● TASK INSTRUCTIONS
Look for "link" in each line of the records, and copy the lines that have it.

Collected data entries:
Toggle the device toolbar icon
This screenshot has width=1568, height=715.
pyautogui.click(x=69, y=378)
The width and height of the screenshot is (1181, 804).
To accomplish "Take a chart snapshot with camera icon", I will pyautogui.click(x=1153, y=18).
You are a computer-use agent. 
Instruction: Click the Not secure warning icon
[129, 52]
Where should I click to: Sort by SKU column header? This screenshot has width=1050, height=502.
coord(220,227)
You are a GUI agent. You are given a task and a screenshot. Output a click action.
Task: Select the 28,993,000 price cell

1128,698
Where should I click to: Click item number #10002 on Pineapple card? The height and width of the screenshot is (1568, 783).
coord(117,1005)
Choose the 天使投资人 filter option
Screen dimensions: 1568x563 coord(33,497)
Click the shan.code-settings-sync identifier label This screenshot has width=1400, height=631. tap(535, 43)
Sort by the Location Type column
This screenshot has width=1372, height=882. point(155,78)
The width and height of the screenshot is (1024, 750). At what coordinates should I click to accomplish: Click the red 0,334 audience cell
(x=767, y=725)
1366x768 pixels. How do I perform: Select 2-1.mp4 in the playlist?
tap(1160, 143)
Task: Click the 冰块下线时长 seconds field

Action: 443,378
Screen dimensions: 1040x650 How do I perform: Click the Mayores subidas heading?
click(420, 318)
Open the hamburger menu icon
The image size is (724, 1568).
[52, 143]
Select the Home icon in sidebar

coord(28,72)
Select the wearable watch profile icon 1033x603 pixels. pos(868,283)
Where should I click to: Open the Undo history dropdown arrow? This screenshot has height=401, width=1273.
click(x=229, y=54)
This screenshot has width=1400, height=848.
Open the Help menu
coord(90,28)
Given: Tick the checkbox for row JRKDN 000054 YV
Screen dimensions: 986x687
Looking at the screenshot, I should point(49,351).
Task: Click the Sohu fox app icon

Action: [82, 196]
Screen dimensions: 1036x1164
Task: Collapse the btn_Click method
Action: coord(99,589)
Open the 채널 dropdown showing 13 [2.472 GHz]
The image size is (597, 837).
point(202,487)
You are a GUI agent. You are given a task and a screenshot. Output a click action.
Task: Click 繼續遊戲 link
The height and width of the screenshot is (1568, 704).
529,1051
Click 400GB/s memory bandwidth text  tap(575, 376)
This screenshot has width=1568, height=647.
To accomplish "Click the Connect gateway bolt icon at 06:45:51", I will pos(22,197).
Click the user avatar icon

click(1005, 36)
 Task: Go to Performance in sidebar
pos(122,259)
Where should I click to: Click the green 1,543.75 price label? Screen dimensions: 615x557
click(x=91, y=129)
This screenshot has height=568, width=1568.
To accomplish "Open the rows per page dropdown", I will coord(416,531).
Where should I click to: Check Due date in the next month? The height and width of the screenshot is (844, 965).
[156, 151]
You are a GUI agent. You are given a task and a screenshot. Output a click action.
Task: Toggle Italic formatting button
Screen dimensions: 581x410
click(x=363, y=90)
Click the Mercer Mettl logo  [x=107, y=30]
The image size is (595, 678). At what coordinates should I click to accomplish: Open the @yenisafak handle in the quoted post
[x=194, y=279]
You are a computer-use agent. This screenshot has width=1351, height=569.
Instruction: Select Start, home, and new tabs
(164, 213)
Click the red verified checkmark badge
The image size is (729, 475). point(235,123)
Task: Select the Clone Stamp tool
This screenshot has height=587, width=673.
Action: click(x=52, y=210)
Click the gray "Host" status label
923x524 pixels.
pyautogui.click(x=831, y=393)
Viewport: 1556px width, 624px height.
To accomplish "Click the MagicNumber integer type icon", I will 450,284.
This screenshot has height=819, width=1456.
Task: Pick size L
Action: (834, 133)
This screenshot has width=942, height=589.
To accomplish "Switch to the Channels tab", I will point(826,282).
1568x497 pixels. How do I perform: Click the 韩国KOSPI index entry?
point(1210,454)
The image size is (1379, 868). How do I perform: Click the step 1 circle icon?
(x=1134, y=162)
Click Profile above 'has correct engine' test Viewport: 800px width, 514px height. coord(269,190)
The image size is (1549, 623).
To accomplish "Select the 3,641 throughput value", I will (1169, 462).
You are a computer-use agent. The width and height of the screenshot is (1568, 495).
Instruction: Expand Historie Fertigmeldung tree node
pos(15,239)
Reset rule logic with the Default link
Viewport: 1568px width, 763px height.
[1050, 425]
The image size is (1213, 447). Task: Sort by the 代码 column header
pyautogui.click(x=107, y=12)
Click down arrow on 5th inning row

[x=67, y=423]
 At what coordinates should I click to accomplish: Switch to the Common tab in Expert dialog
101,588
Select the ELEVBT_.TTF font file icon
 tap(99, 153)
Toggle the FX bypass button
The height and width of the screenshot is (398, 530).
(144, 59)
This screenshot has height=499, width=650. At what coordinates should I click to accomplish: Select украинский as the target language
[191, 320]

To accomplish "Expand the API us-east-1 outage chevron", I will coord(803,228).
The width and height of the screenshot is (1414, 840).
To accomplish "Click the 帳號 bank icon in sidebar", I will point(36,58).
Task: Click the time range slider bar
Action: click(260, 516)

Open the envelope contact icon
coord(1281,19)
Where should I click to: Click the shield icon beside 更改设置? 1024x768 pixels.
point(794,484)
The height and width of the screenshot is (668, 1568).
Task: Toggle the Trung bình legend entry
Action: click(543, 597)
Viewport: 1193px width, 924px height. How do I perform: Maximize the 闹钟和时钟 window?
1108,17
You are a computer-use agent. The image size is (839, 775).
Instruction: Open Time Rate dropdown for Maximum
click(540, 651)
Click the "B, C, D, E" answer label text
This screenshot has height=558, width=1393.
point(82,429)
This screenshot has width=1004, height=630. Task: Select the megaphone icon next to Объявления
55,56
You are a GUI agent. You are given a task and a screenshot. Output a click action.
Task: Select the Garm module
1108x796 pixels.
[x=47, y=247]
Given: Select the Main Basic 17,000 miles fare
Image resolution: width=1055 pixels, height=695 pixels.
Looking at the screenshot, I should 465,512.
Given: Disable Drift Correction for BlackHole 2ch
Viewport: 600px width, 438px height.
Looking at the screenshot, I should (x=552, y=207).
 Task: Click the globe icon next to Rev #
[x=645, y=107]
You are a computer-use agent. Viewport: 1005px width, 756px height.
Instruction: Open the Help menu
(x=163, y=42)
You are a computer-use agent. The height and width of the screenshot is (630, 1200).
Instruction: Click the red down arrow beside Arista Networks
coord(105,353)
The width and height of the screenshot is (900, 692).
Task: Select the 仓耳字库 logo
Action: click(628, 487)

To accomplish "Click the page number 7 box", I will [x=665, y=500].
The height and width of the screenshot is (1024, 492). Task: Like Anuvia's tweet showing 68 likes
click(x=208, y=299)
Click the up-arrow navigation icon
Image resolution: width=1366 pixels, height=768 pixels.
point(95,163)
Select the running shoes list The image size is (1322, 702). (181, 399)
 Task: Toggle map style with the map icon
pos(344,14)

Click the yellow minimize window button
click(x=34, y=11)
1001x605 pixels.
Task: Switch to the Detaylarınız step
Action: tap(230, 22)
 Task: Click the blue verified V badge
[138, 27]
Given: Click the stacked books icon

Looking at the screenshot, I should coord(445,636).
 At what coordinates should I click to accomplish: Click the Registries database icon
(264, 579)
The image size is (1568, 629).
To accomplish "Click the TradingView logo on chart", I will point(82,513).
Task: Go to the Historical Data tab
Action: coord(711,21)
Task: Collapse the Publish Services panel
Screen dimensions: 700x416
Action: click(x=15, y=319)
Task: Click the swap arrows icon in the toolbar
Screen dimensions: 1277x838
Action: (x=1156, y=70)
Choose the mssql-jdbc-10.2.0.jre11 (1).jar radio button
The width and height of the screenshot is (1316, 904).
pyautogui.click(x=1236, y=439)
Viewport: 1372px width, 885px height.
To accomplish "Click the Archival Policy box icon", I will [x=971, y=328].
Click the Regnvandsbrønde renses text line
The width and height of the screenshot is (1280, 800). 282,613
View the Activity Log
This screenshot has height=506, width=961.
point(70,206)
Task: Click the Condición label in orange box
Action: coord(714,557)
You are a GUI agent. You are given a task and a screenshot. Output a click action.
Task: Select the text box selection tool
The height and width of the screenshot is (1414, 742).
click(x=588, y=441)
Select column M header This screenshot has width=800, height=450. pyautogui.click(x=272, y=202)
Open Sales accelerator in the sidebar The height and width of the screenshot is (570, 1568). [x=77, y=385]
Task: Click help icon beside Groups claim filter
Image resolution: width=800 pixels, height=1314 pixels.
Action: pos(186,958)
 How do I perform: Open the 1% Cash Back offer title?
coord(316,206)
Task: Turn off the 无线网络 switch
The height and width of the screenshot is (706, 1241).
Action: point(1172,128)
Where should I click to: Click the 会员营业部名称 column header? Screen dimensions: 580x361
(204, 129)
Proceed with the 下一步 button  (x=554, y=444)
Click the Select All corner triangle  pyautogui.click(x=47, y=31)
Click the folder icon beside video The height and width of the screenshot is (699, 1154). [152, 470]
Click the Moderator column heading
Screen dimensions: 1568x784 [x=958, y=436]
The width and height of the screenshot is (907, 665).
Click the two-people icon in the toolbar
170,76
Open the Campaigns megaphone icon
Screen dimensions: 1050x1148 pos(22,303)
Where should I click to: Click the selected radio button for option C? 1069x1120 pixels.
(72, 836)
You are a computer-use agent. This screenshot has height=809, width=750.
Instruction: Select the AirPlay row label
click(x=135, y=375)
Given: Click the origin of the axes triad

● FINISHED EXERCISE
Task: Click 繼續遊戲 link
Reset rule logic with the Default link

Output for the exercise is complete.